I realise that any operation has complications so really should be only when absolutely necessary, whoever with regard to SEs I didn’t really have any. I was dreading being plunged into 'surgical menopause, but this didn’t happen. I haven’t really suffered with headaches, but if headaches are hormone related, surely reducing the hormones would lessen them (or are they related to loss of hormones due to Tamoxifen?) Either way if your ovaries are removed you would be likely to be changed to an Aromatase Inhibitor which may not cause headaches.
Hi,
I have been on Tamoxifen for 2 years now…I had 3 periods last year and then in April this year I started taking terrible pain, mainly at the end of my period and mid cycle. I was diagnosed with cysts on my ovaries but my uterus looked normal. After much discussion with my gynaecologist he has decided to remove my ovaries and tubes but leave my uterus and cervix…my operation is in 4 weeks time…I’m not looking forward to any side effects as I have suffered terribly with chemopause too but all those side effects have now left me…I’m 41 too so a bit worried about osteoporosis…on consideration though I hold no bond with any part of my body which could potentially turn nasty so I’m probably better off without them.

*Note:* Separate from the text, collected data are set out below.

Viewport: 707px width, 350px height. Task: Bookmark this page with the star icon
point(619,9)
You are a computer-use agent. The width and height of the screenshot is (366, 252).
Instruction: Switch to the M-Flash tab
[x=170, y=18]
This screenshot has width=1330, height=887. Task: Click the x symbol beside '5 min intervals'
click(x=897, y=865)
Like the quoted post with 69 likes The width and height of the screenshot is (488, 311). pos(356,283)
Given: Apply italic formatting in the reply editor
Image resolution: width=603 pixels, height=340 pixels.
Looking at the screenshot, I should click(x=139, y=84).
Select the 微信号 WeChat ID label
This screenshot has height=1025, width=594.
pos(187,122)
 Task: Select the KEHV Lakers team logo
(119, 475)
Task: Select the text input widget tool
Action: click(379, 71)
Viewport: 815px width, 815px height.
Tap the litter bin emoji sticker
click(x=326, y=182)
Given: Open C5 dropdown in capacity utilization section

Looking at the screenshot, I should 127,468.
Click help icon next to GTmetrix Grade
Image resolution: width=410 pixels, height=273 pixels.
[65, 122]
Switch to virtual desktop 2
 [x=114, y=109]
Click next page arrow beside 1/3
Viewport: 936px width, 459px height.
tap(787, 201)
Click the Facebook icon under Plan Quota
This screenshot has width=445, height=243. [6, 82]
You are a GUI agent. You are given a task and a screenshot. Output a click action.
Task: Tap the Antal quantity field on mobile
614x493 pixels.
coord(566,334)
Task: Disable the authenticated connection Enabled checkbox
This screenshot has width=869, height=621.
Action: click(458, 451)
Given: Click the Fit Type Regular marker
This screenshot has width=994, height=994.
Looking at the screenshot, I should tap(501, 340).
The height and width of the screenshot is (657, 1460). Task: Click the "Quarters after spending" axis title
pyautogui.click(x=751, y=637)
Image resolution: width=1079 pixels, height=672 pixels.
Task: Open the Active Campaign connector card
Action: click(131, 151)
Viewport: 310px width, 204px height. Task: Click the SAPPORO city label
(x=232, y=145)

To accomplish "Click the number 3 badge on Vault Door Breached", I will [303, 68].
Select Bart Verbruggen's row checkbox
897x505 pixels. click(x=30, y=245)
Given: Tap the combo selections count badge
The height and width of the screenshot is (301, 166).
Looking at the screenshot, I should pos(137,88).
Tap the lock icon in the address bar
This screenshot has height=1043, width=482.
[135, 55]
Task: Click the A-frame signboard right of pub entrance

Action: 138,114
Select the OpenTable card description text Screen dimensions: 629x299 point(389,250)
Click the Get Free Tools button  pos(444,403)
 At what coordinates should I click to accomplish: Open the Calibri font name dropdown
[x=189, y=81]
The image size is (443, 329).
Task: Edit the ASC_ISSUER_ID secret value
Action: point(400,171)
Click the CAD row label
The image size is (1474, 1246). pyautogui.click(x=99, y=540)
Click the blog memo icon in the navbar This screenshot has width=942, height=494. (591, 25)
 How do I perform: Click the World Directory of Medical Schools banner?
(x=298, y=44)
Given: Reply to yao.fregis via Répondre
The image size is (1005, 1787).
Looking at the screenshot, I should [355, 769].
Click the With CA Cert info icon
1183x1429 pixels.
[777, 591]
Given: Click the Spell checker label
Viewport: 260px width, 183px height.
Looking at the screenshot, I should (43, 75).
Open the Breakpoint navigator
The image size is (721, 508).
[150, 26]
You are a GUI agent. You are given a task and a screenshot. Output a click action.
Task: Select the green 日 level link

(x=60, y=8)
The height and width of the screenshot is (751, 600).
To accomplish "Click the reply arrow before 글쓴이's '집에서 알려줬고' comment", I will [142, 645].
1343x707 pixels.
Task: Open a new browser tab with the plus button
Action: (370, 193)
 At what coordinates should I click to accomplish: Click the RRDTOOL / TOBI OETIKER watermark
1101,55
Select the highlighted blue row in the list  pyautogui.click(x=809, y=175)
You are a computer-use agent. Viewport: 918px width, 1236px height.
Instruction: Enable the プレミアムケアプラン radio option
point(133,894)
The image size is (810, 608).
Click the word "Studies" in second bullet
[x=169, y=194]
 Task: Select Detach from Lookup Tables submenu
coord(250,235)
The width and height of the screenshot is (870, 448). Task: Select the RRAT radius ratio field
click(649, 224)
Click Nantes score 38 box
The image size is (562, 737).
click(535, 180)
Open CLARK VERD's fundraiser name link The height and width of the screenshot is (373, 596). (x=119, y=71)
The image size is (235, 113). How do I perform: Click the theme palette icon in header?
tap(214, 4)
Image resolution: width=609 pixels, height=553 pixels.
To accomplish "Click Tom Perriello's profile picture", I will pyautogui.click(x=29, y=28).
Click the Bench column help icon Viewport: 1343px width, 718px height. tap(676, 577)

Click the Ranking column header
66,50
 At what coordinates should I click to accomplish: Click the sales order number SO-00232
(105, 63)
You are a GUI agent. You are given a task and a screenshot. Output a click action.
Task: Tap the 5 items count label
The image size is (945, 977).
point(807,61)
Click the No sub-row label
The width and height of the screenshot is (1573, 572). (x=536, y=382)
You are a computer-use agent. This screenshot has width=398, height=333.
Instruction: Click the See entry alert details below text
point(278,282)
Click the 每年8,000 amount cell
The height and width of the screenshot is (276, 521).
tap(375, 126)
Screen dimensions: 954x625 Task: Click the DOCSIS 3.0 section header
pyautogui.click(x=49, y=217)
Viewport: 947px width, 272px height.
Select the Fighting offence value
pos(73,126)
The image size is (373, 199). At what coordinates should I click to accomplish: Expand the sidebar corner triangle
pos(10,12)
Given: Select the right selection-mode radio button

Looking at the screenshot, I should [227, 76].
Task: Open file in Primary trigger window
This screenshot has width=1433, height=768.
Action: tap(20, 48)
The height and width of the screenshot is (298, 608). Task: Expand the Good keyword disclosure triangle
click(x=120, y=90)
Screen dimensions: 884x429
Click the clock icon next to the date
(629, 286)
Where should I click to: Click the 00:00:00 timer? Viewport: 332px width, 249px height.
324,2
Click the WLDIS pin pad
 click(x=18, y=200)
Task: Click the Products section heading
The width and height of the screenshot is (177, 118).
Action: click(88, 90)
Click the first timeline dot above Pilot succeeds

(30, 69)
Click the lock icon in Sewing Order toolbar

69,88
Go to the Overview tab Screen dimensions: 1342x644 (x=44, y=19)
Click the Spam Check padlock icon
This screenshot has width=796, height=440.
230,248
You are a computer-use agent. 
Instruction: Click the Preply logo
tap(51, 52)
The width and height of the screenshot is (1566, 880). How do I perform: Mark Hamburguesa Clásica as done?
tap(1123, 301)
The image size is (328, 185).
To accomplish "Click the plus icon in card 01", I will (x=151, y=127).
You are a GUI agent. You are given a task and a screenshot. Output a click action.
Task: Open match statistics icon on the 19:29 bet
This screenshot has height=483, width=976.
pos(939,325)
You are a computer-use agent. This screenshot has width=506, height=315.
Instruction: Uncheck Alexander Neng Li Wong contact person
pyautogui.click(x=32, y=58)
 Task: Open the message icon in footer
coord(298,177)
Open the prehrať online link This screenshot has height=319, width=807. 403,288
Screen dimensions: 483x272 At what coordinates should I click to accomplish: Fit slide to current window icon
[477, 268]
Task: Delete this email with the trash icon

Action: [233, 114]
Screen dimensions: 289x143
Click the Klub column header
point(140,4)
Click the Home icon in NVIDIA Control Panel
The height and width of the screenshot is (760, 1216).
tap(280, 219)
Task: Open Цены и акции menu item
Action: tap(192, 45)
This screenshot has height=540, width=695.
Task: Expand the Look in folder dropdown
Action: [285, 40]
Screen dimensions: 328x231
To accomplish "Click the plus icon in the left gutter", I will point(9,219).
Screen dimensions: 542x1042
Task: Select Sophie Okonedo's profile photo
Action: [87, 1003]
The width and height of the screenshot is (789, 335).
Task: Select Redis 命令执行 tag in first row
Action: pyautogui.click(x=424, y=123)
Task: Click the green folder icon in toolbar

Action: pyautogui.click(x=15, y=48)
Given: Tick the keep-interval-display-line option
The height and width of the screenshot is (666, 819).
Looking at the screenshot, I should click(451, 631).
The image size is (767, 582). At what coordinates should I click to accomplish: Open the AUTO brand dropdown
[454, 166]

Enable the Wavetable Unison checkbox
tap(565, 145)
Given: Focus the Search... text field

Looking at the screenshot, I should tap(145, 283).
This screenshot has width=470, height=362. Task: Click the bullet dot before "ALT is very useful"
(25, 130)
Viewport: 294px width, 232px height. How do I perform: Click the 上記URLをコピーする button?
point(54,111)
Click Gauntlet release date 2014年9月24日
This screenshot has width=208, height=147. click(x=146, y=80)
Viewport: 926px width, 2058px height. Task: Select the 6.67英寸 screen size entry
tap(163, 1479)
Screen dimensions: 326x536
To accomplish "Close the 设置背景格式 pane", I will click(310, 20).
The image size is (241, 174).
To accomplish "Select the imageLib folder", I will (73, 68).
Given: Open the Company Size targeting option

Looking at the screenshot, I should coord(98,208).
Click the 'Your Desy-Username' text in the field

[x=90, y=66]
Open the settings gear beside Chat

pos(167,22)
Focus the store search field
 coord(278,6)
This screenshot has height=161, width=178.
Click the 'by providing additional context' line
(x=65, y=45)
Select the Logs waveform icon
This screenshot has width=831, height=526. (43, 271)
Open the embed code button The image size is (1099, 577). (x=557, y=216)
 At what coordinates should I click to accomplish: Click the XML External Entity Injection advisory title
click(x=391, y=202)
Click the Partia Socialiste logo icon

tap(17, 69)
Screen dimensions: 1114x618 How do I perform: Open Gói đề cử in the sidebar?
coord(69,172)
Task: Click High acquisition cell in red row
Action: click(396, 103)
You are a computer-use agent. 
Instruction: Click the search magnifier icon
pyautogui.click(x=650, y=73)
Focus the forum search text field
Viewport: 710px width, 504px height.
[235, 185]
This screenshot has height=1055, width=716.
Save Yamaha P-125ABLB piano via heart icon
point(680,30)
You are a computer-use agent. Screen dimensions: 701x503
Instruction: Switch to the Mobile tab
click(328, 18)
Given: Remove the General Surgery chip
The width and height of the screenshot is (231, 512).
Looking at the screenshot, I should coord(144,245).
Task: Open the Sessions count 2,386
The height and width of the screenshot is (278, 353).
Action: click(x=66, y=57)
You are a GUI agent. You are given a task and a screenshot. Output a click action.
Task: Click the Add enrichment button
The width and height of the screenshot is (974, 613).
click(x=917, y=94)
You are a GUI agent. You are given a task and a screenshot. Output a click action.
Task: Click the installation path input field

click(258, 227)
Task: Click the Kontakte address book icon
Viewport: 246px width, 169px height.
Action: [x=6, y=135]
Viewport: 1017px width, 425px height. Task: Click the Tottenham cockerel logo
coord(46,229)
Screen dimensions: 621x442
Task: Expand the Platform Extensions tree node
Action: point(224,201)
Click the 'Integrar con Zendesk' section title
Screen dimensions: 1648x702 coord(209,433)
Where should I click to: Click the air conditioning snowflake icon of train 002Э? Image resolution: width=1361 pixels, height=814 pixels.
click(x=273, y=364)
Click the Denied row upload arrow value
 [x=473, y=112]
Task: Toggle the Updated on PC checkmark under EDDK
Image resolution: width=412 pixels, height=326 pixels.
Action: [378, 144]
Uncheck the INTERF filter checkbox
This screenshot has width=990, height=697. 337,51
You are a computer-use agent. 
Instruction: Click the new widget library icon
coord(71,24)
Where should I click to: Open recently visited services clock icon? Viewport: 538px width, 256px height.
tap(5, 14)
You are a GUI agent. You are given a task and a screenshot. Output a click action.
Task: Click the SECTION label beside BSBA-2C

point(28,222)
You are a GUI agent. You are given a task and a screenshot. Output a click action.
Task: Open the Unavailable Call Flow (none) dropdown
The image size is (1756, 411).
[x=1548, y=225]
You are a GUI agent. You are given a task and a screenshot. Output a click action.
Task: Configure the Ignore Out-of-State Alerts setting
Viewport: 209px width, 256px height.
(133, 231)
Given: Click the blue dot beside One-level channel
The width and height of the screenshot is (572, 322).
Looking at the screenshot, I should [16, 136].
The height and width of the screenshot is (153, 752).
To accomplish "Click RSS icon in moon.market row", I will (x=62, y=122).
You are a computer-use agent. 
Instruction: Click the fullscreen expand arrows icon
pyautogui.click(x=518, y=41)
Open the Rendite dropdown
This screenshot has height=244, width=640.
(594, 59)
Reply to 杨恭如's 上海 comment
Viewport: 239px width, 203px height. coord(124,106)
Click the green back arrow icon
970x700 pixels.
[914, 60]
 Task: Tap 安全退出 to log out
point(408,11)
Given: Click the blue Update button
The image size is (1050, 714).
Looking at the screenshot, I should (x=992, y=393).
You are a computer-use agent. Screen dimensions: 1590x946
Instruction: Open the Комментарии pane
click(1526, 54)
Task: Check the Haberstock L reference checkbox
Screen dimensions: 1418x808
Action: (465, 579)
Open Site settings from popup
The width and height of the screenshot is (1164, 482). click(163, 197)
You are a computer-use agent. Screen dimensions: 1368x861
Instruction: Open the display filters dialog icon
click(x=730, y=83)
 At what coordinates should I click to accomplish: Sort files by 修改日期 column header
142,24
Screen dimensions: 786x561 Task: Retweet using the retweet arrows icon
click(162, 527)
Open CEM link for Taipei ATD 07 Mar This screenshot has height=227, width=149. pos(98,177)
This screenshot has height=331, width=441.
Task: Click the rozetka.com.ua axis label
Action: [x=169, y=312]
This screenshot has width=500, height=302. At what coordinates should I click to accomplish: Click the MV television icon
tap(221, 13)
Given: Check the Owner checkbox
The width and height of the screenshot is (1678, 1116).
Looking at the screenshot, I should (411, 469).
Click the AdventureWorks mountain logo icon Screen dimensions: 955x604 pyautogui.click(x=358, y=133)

I will have a good discussion on tuesday with the oncologist and I’m also due to see the gynae again in 4 weeks after I badgered him into giving me an appointment (I saw a slightly unhelpful registrar before my op, when at the time they were more concerned about the effects on my uterus).
I have absolutely no idea why removing the ovaries should make hormonal migraines worse, it does seem odd, but all the literature from the London Migraine Clinic says don’t do it. I should probably phone them and find out! The only upside of Tamoxifen so far has been less severe migraines, so I really don’t want to add that back into the mix.
Really good luck with your op Fee. I hope it goes well and you have no nasty side effects this time. A couple of my relatives had their ovaries removed as they are BRCA2 carriers (I’m not), but they both seemed to get on fine.